Осенью встал с одра болезни игумен Сергий. Иван Вельяминов по-прежнему оставался в Орде, и Наталья, грехом поминая давешний разговор с ним в московском тереме, тихо радовалась, что не связала судьбу своего сына с судьбою отступника, который едва ли когда воротит и уж, верно, не будет прощен!

Холоп Федя, у коего зажила раненая рука, неплохо помогал по дому и в хлевах обряжался со скотиною. Колол дрова, осенью, до снегов, перекрыл соломою крышу. Кормили его по большей части вместе с собою, за столом. Иван пофыркивал, на все робкие попытки Федора подружиться с ним – задирал нос, куражился. Мать окорочивала:

– Не такие мы баре! Да и грех величаться тебе, сам мог во полон попасть!

Как-то холоп прихворнул. Лежал в холодной клети, жаром блестели глаза. Иван зашел, потыкал его концом плети, окликнул грубо:

– Федька, вставай! Кони не обряжены! – Увидел горячечный взгляд, побелевшие губы, остоялся. – Ты чего?! – Пошмыгал носом, посовался, спросил для чего-то, хотя и так можно было понять: – Совсем занемог? – Сбегал за горячим питьем, захватил кусок меду. Федюха пил трудно, кашляя. Мед есть не стал. Пришлось бежать к матери.

Наталья распорядилась положить полоняника на печку, стала поить отварами целебных трав.

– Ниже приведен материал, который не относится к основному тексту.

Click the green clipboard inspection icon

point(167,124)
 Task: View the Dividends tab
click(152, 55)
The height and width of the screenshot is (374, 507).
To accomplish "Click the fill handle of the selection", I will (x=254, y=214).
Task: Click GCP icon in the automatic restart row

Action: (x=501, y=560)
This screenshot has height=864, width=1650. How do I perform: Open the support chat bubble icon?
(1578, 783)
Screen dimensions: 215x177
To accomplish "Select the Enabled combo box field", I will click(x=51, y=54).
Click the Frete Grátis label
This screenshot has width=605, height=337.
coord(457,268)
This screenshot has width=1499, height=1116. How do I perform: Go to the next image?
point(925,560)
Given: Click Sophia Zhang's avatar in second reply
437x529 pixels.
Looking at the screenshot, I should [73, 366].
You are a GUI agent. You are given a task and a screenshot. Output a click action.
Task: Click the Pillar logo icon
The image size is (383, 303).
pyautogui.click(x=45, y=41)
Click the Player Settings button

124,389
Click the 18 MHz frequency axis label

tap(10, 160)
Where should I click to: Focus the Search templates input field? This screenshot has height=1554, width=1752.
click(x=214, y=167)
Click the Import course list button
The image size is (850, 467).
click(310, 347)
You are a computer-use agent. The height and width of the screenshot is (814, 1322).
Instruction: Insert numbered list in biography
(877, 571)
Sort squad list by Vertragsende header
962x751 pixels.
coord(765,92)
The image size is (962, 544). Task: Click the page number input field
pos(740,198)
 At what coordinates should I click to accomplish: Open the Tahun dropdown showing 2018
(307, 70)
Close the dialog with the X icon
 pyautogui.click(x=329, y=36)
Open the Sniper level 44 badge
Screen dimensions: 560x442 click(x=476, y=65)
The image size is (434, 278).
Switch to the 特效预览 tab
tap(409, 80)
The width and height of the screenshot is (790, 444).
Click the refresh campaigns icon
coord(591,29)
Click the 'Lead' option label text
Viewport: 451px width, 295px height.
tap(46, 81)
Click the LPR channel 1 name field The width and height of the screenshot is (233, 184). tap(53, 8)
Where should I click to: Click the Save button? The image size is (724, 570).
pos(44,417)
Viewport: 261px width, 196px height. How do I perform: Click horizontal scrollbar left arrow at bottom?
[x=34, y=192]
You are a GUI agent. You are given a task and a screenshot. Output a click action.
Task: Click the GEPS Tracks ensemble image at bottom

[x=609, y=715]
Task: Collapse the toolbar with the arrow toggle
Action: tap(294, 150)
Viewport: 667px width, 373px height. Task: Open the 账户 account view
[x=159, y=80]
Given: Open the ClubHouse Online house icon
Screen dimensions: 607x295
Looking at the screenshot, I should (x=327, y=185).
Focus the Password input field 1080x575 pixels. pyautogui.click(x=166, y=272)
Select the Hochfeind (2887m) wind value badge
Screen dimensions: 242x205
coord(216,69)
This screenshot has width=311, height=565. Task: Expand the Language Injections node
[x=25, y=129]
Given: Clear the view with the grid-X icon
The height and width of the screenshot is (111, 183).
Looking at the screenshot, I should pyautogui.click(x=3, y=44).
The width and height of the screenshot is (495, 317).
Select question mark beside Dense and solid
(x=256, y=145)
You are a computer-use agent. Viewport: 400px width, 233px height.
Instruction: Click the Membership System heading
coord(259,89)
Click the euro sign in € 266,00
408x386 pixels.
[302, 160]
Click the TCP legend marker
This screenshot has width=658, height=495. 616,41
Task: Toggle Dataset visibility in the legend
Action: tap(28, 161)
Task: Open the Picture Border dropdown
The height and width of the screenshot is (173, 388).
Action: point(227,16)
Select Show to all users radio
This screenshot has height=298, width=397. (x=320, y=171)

Лёжучи, Федор рассказывал слабым голосом про свое лесное житье-бытье, про батяню, медведей, про лося, который чуть-чуть не затоптал родителя-батюшку. Как-то на вопрос Натальи, откуда они родом, припомнил давнее предание (он уже слезал с печи и помаленьку начинал работать): как еговый дедушко, батин ли был схвачен опосле Щелкановой рати, как его свободил какой-то москвич, не то Федор Михалкич, как-то так, не то не едак ищо…

– Как деда-то твоего звали, помнишь? – вопросила Наталья.

– Да… как… Отец-то, батяня мой, Онисим, а дедо… Кажись, Степан! Степан Прохоров, должно!

Иван безразлично, одним ухом, ловил холопий рассказ, но мать вдруг, отставя тарелку, посмотрела на слугу долго-подолгу и необычным, добрым каким-то голосом попросила:

– Пойди, Федюша, коней обиходь! Чаю, овса надо подсыпать Чалому!

Холоп вышел, хлопнула дверь.

– Ты чего, мать? – опоминаясь, спросил Иван.

– Батя твой сказывал, как его отец, Мишук, тверича одного отпустил после того, Щелканова, разоренья. И зипун ему дал, и секиру – всем наделил, словом. И еще сын, не то внук у него был со снохой! А Федором Михалкичем деда нашего звали! Дак етот Онисим, Федин батька, не тот ли? Не Степанов ли внук?

Иван поднял голову, во все глаза уставился на мать, трудно соображая. Вдруг кровь ударила в голову, весь залился багровым румянцем.

– Дак… Ежели… – только и произнес.

– То-то, сын! – кротко ответила Наталья. – Ты уж поопрятнее с им!